Problem 1: Copy out the rows that follow the market commentary word for word, leaving the pictures out of your answer.
>> BEGIN Quoted passage
XM does not provide services to residents of the United States of America.

Daily Comment – Wall Street loses more steam as Powell not in a hurry to cut rates



  • US stocks set for weekly loss as Powell adds to Fed’s hawkish soundbite
  • But dollar unable to hit fresh highs; US retail sales eyed next
  • Yen firms after verbal intervention; euro also rebounds
Perf-Nov15.png

December cut in doubt after Powell comments

Fed rate cut expectations were dramatically pared back on Thursday after Fed chief, Jerome Powell, rounded up the week’s hawkish rhetoric by adding to the sense of caution about the pace of easing. Speaking at a Dallas Fed event, Powell said “the economy is not sending any signals that we need to be in a hurry to lower rates” as he emphasized the solid jobs and growth data.

However, a bigger factor behind the Fed’s unease about cutting rates too quickly is likely to be the recent disappointing data on inflation. Although policymakers have not been pretending that they’re happy with how slowly inflation has been falling, they perhaps haven’t been as forthright as they could have been at venting their frustration. But it seems that their concerns are growing, with Powell describing the recent trend as a “sometimes-bumpy path”.

Clearly the Fed was hoping that this week’s CPI and PPI reports would have surprised to the downside and according to Powell’s own projections, core PCE will edge up to 2.8% in October. This is hardly an indication that inflation is about to hit 2% soon and the markets are having a bit of a reality check after largely ignoring Wednesday’s CPI data.

Only modest boost to yields and dollar

Expectations for a 25-bps rate cut in December have fallen to around 63% from about 85% prior to Powell’s remarks, while the next cut isn’t fully priced in until June. After that, investors see just one more additional 25-bps cut by the end of 2025.
>> END Quoted passage
>> BEGIN Information given
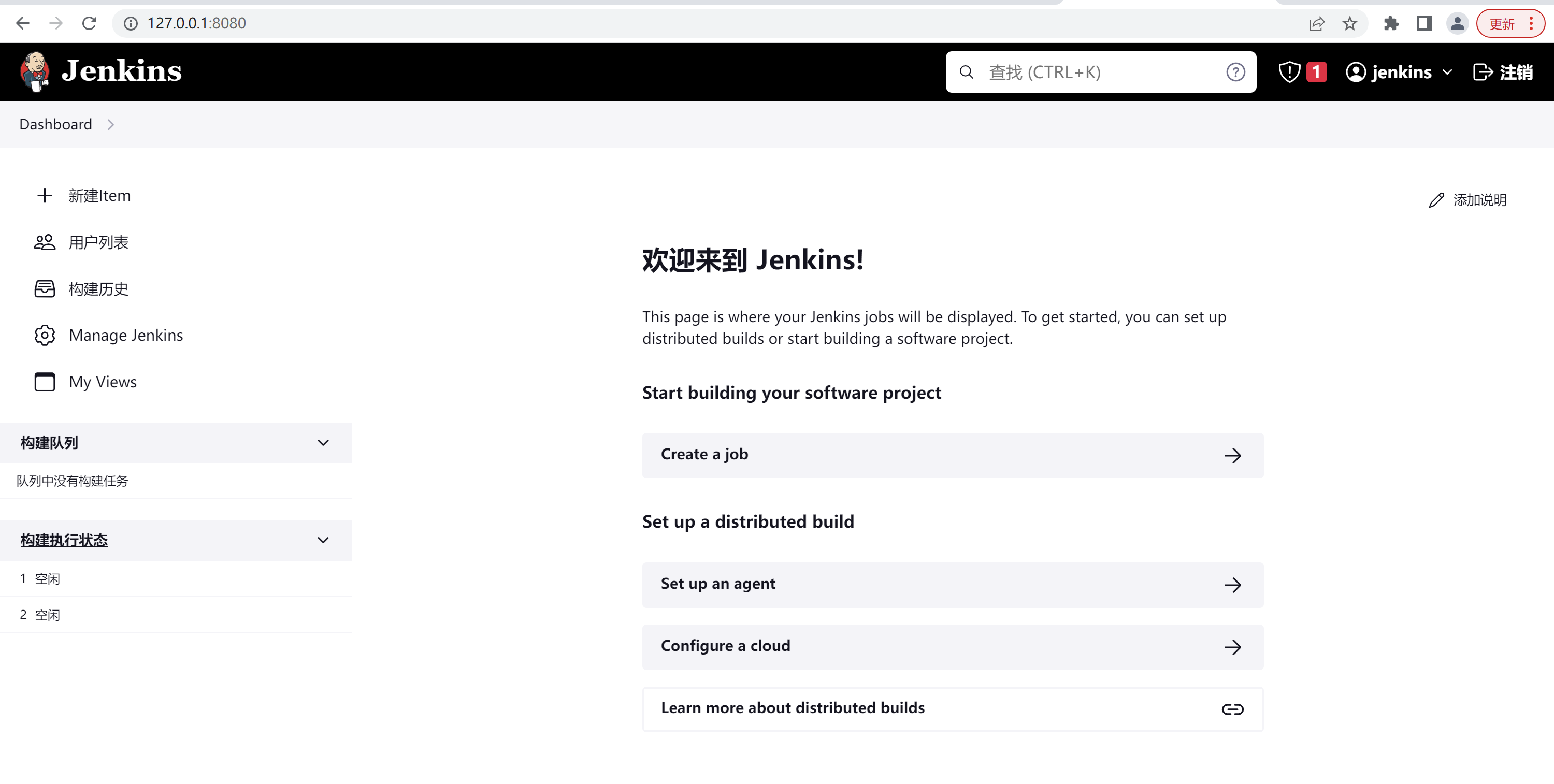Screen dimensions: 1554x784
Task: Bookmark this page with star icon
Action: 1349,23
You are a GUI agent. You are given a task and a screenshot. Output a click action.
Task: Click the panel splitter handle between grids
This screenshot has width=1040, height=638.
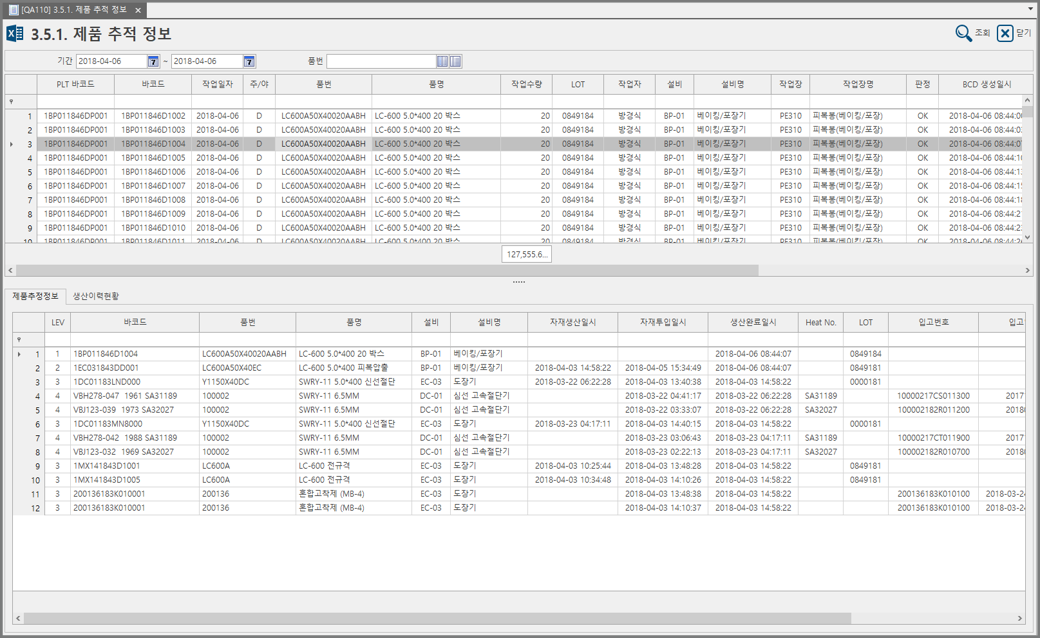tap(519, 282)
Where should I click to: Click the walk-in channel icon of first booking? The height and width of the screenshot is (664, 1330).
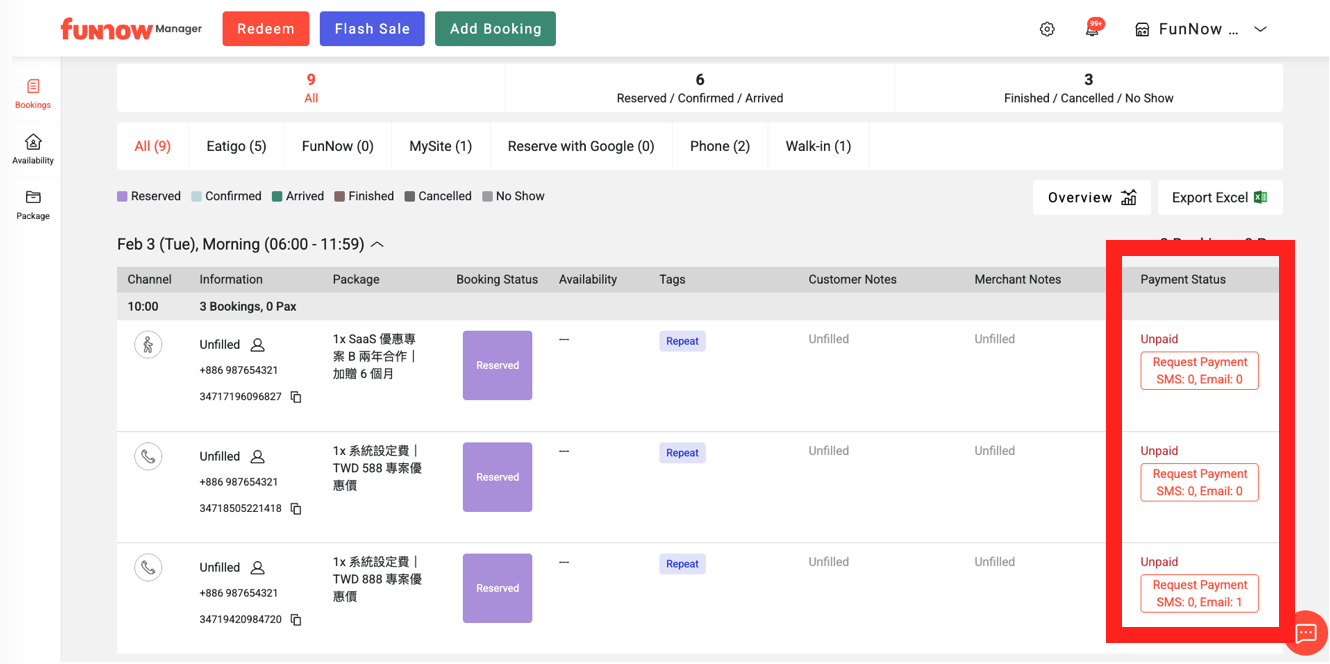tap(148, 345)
>> END Information given
Problem 2: Write out the part of the market commentary that opens with the words containing "XM does not" and closes with "and growth data.", replacing "hawkish" with "hard-line".

Task result 1:
Screen dimensions: 1554x784
Task: Bookmark this page with star icon
Action: 1349,23
You are a GUI agent. You are given a task and a screenshot. Output a click action.
Task: Click the panel splitter handle between grids
This screenshot has width=1040, height=638.
tap(519, 282)
Where should I click to: Click the walk-in channel icon of first booking? The height and width of the screenshot is (664, 1330).
tap(148, 345)

Task result 2:
XM does not provide services to residents of the United States of America.

Daily Comment – Wall Street loses more steam as Powell not in a hurry to cut rates



  • US stocks set for weekly loss as Powell adds to Fed’s hard-line soundbite
  • But dollar unable to hit fresh highs; US retail sales eyed next
  • Yen firms after verbal intervention; euro also rebounds
Perf-Nov15.png

December cut in doubt after Powell comments

Fed rate cut expectations were dramatically pared back on Thursday after Fed chief, Jerome Powell, rounded up the week’s hard-line rhetoric by adding to the sense of caution about the pace of easing. Speaking at a Dallas Fed event, Powell said “the economy is not sending any signals that we need to be in a hurry to lower rates” as he emphasized the solid jobs and growth data.